À Constantinople, avant Kémal Pacha, le moindre passant s’arrogeait le droit de gourmander vertement toute femme, voire de la plus haute caste, si son voile n’était pas assez strict ou sa tenue pas assez réservée.

… Élément féminin d’une maison. Donc, sans le savoir, les Roumis en ont tous, des harems. C’est l’épouse d’abord, ensuite les filles, la mère, la belle-mère, les sœurs, les tantes, même les servantes, tout un monde familial, qui n’a rien à voir avec l’imagination européenne.

Le harem peut également ne représenter qu’une unique femme. Quand on dit en arabe : « J’ai vu passer trois harems », cela veut dire tout simplement trois dames.

Il est vrai, selon le Coran, qu’un musulman a le droit d’avoir quatre femmes légitimes. Mais il est extrêmement rare qu’il en ait même deux, pour plusieurs raisons dont la principale est qu’il lui faudrait être bien riche pour s’offrir un tel luxe (c’est la même chose en Occident, d’ailleurs,) la première épouse n’admettant pas, dans les classes aisées, de vivre en commun avec la seconde. Donc deux installations, deux trains de maison. Que serait-ce s’il en fallait quatre ! Et quelles jalousies, en outre ! Il ne faut pas croire qu’une musulmane, dans son intérieur, soit si commode que ça.

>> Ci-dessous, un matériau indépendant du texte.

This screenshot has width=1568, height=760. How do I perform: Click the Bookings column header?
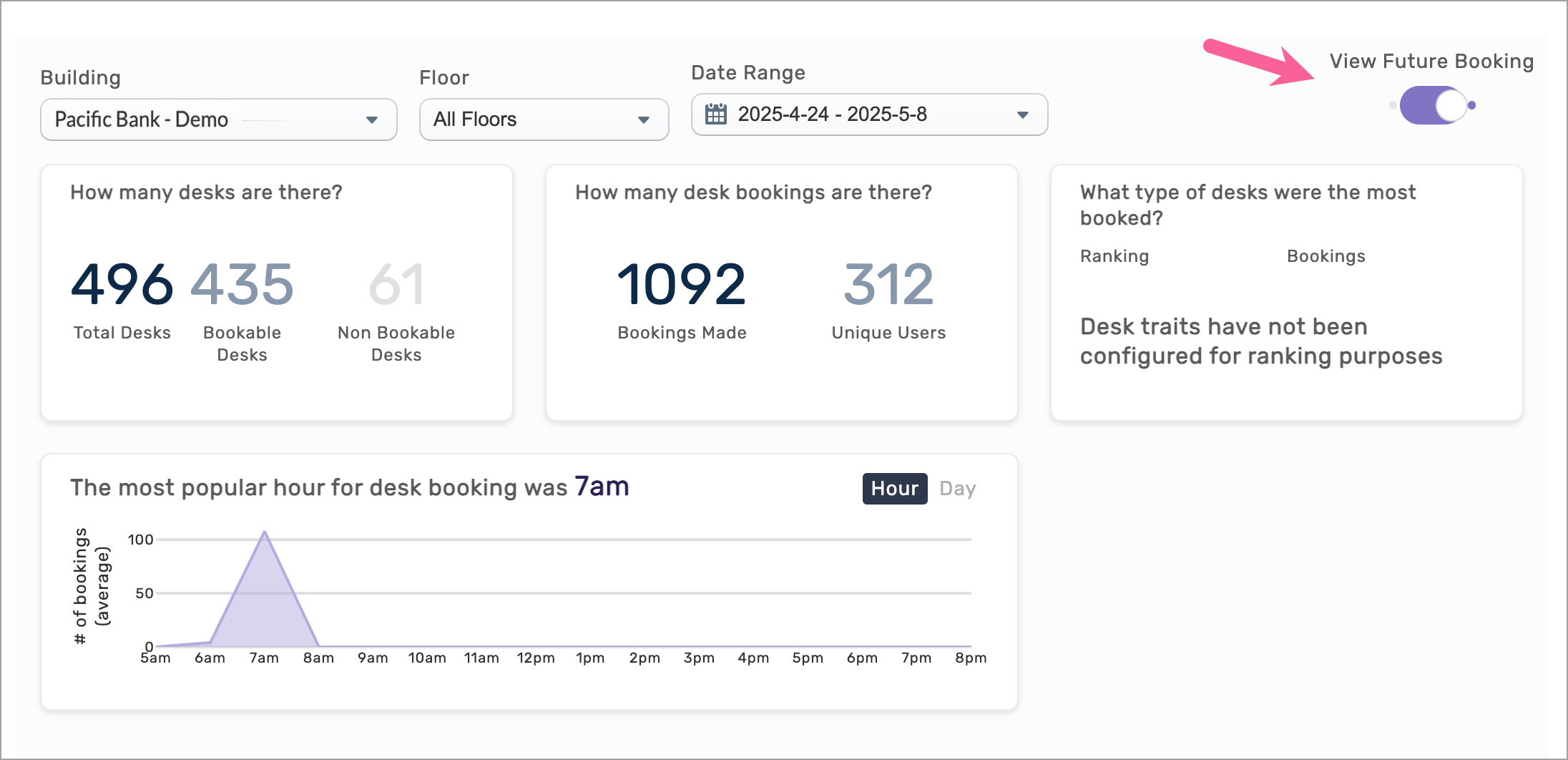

Quand la première femme est reconnue stérile, il peut arriver pourtant que le mari s’en adjoigne une plus jeune. Mais c’est surtout dans le bas peuple qu’il use de ce droit, et alors tout s’arrange.

En effet il arrive presque toujours que la première épouse, si l’autre devient mère, adore et soigne l’enfant comme si c’était le sien. Car, la maternité, c’est, et dans toutes les classes, le souci majuscule, l’orgueil, la vanité des femmes de l’Islam. La première question par elles posée à l’étrangère qui vient les voir : « As-tu des enfants ? »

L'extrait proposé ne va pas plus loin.